## WORK TO BE COMPLETED
Your job is to return each record exactly, minus any pictures.

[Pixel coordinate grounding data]
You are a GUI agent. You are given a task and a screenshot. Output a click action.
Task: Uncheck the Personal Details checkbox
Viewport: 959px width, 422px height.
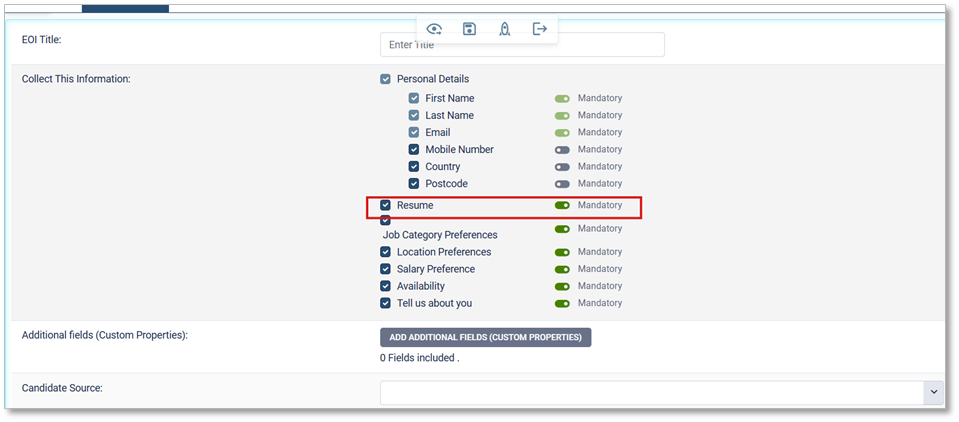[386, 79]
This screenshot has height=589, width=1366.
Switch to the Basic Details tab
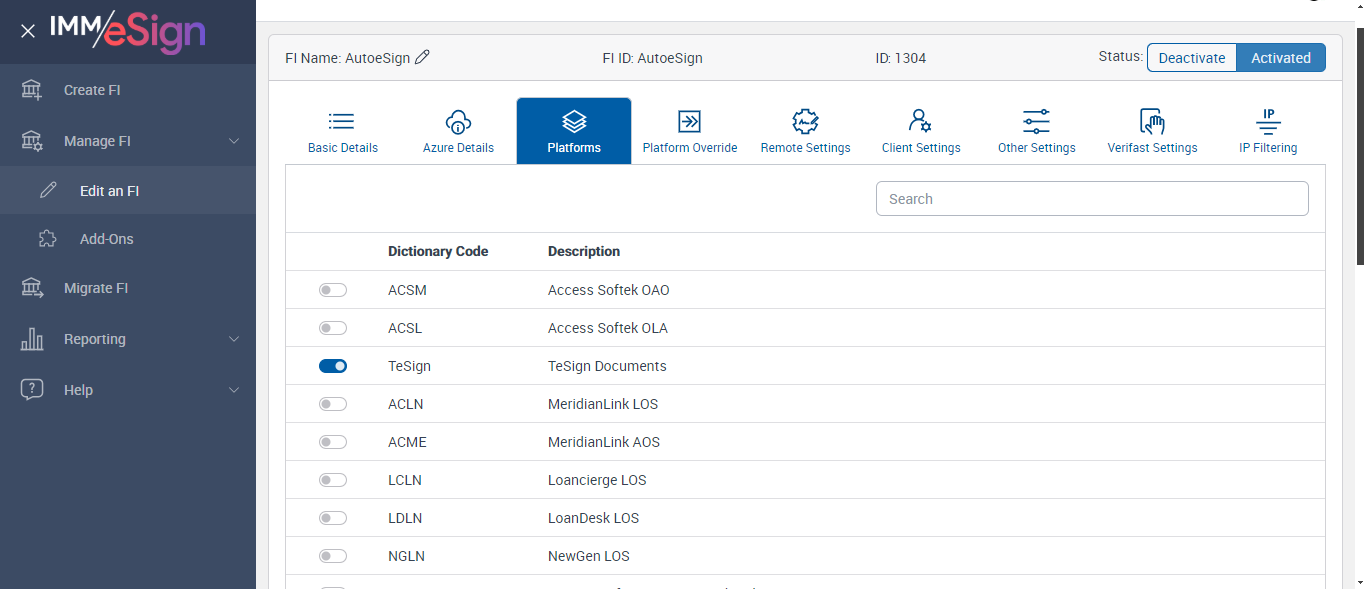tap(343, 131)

## EXERCISE RESULT
You are a GUI agent. You are given a task and a screenshot. Output a click action.
Task: Uncheck the Personal Details checkbox
Viewport: 959px width, 422px height.
[386, 79]
This screenshot has height=589, width=1366.
Switch to the Basic Details tab
tap(343, 131)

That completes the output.